Combine small pages in Limit #128531

dnhatn · 2025-05-27T19:55:10Z

Reverted in #129107

Currently, the Limit operator does not combine small pages into larger ones; it simply passes them along, except for chunking pages larger than the limit. This change integrates EstimatesRowSize into Limit and adjusts it to emit larger pages. As a result, pages up to twice the pageSize may be emitted, which is preferable to emitting undersized pages. This should reduce the number of transport requests and responses between clusters or coordinator-data nodes for queries without TopN or STATS when target shards produce small pages due to their size or highly selective filters.

elasticsearchmachine · 2025-05-27T21:32:37Z

Hi @dnhatn, I've created a changelog YAML for you.

elasticsearchmachine · 2025-05-27T21:35:22Z

Pinging @elastic/es-analytical-engine (Team:Analytics)

idegtiarenko · 2025-05-28T08:03:44Z

...ugin/esql/src/internalClusterTest/java/org/elasticsearch/xpack/esql/action/ManyShardsIT.java

+                OperatorStatus exchangeSink = driverProfile.operators().get(2);
+                assertThat(exchangeSink.status(), instanceOf(ExchangeSinkOperator.Status.class));
+                ExchangeSinkOperator.Status exchangeStatus = (ExchangeSinkOperator.Status) exchangeSink.status();
+                assertThat(exchangeStatus.pagesReceived(), lessThanOrEqualTo(1));


I was expecting this to be strictly equalTo(1). When this could be 0?

It could be 0 if early termination kicks in.

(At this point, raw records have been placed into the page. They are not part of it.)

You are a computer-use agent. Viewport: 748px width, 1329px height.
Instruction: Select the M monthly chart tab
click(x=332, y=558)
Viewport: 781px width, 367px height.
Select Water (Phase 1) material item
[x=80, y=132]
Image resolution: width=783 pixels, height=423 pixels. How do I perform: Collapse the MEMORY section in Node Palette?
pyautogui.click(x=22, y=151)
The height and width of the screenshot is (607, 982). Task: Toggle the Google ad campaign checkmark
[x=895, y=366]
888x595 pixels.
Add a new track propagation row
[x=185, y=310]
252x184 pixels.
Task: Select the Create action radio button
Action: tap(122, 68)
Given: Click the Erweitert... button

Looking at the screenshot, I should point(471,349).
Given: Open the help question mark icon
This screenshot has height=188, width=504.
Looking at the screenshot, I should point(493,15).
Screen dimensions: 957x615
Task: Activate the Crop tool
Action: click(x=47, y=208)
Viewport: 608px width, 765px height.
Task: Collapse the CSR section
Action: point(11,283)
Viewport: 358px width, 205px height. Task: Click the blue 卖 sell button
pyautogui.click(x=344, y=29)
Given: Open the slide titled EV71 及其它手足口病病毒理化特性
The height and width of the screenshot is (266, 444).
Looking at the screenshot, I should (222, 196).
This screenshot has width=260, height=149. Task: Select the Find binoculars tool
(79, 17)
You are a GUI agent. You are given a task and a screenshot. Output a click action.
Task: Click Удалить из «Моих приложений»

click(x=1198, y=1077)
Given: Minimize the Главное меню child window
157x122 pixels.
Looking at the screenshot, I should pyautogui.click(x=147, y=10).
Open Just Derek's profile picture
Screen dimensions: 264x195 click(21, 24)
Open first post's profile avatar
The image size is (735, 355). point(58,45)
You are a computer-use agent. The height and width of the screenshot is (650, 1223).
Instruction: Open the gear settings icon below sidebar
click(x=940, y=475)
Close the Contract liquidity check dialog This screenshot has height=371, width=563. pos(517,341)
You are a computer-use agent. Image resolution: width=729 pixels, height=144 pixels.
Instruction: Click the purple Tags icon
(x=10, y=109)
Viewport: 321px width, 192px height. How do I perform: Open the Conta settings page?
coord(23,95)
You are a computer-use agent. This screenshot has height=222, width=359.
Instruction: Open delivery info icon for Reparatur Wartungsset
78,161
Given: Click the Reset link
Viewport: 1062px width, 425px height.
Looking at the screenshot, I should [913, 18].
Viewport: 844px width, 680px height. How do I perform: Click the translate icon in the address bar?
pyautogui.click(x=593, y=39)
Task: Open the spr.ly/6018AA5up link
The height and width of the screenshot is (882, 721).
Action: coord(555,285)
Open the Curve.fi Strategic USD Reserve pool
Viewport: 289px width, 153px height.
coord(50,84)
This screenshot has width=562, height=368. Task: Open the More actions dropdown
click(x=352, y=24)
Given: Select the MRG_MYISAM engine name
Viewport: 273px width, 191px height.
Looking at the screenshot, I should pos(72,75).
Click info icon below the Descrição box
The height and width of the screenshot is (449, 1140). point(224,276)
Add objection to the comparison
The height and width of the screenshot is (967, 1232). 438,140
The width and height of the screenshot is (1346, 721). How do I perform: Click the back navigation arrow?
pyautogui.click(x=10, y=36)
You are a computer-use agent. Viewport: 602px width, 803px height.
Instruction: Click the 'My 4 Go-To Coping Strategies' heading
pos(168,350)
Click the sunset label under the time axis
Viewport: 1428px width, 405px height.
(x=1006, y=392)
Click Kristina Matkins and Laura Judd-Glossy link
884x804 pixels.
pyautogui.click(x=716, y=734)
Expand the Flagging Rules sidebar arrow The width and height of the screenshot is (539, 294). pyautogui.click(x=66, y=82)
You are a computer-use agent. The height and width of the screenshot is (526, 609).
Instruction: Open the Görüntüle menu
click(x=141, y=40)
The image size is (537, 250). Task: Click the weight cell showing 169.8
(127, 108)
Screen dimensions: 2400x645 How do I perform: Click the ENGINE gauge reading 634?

nik9000 · 2025-05-28T19:22:58Z

x-pack/plugin/esql/compute/src/main/java/org/elasticsearch/compute/operator/LimitOperator.java


-    public LimitOperator(Limiter limiter) {
+    private final int pageSize;
+    private int pendingRows;


Could you move this one below the final ones? I just want to keep the mutable ones not mixed in.

Sure, I regrouped these in c94c72c

dnhatn · 2025-05-29T23:03:40Z

@idegtiarenko @nik9000 Thanks!

elasticsearchmachine · 2025-05-29T23:06:06Z

💔 Backport failed

Status	Branch	Result
❌	8.19	Commit could not be cherrypicked due to conflicts

You can use sqren/backport to manually backport by running backport --upstream elastic/elasticsearch --pr 128531

Currently, the Limit operator does not combine small pages into larger ones; it simply passes them along, except for chunking pages larger than the limit. This change integrates EstimatesRowSize into Limit and adjusts it to emit larger pages. As a result, pages up to twice the pageSize may be emitted, which is preferable to emitting undersized pages. This should reduce the number of transport requests and responses between clusters or coordinator-data nodes for queries without TopN or STATS when target shards produce small pages due to their size or highly selective filters.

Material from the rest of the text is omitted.